Rows listed in a dataset
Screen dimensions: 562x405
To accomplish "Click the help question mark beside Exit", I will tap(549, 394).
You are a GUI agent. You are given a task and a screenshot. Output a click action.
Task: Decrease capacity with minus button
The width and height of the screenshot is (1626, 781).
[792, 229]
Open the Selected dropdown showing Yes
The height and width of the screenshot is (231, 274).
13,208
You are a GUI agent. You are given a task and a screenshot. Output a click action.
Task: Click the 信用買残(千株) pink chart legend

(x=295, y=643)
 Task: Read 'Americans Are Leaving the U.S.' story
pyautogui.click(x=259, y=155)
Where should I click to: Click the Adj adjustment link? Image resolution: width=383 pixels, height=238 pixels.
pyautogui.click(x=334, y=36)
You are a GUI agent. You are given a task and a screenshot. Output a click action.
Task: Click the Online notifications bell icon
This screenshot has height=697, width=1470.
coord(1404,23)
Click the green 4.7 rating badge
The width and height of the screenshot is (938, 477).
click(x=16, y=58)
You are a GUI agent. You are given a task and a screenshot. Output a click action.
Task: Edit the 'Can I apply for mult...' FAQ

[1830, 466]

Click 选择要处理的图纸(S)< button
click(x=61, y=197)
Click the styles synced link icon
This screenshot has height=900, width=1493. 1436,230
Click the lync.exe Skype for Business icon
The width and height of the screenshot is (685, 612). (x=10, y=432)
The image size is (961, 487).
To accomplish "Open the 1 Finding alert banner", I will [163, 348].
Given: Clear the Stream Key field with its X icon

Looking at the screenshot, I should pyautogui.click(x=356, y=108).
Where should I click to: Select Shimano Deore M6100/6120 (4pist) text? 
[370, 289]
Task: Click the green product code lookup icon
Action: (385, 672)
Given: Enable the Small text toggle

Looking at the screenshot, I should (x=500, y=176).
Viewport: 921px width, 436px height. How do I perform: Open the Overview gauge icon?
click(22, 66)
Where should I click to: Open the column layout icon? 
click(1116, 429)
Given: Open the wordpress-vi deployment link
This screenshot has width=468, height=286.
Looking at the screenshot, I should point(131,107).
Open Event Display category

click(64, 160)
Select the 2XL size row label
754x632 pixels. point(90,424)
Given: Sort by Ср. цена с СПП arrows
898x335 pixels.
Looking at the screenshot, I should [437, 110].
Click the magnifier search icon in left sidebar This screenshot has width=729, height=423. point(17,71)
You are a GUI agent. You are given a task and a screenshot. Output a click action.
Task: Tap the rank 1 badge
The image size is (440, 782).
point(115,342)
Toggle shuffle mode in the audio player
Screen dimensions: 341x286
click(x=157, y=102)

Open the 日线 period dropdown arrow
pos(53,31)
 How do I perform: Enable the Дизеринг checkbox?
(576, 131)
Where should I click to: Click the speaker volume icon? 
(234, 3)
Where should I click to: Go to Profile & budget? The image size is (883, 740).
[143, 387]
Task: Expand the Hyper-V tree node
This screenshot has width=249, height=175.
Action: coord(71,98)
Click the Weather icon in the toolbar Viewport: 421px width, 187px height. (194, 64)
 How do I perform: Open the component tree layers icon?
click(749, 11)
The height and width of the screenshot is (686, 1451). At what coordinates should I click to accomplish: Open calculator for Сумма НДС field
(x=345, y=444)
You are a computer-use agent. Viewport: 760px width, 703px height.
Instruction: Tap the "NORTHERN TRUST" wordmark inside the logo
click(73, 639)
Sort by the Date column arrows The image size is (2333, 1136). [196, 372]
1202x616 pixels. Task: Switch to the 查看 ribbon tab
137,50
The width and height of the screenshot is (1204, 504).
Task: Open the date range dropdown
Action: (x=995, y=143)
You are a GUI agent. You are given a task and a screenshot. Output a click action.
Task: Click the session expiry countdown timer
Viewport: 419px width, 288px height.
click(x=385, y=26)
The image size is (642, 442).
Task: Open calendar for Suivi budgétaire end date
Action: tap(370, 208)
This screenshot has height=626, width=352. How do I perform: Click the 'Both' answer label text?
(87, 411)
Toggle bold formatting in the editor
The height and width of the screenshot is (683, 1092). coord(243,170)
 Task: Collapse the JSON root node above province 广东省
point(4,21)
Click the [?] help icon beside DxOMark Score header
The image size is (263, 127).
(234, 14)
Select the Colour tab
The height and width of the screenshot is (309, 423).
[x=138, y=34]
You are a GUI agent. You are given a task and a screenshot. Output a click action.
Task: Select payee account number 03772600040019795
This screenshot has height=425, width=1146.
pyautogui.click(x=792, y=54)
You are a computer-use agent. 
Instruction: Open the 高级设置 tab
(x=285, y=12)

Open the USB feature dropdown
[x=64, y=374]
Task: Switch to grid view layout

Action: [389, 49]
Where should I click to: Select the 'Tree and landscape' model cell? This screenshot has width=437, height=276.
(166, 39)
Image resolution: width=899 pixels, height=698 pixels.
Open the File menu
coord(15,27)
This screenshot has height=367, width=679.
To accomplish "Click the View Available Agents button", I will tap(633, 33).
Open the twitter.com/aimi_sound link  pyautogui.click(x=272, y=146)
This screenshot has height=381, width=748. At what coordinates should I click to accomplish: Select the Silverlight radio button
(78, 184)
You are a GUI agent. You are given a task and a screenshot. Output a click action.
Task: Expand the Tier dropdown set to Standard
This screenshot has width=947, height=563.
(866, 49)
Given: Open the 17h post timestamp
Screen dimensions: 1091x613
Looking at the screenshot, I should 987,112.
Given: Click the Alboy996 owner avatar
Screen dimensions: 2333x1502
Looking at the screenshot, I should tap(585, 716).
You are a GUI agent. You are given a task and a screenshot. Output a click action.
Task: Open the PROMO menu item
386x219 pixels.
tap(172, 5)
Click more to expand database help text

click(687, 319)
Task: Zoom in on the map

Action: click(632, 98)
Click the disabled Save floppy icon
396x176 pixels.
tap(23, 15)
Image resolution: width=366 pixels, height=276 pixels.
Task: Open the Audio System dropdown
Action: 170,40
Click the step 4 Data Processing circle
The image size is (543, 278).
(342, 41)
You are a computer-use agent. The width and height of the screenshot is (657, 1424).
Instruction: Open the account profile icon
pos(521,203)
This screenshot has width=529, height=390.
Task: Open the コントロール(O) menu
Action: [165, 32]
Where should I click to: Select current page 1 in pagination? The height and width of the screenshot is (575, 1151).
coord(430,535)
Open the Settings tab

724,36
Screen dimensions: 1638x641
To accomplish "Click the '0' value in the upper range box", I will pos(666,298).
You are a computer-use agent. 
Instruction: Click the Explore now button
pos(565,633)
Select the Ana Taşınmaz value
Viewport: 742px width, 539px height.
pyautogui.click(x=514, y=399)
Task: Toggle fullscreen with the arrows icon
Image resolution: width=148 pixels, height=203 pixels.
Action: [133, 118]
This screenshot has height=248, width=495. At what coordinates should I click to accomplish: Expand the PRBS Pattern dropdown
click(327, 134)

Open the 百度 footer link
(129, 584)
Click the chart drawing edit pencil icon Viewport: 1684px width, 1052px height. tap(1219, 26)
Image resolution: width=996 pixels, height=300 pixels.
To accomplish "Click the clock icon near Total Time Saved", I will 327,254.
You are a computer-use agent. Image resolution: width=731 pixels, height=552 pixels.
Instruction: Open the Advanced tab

### EXERCISE PROMPT
Copy out the rows word for word, everything from the very first one down to the line containing "pyautogui.click(x=259, y=155)", with both ends included.

### RESPONSE
Screen dimensions: 562x405
To accomplish "Click the help question mark beside Exit", I will tap(549, 394).
You are a GUI agent. You are given a task and a screenshot. Output a click action.
Task: Decrease capacity with minus button
The width and height of the screenshot is (1626, 781).
[792, 229]
Open the Selected dropdown showing Yes
The height and width of the screenshot is (231, 274).
13,208
You are a GUI agent. You are given a task and a screenshot. Output a click action.
Task: Click the 信用買残(千株) pink chart legend

(x=295, y=643)
 Task: Read 'Americans Are Leaving the U.S.' story
pyautogui.click(x=259, y=155)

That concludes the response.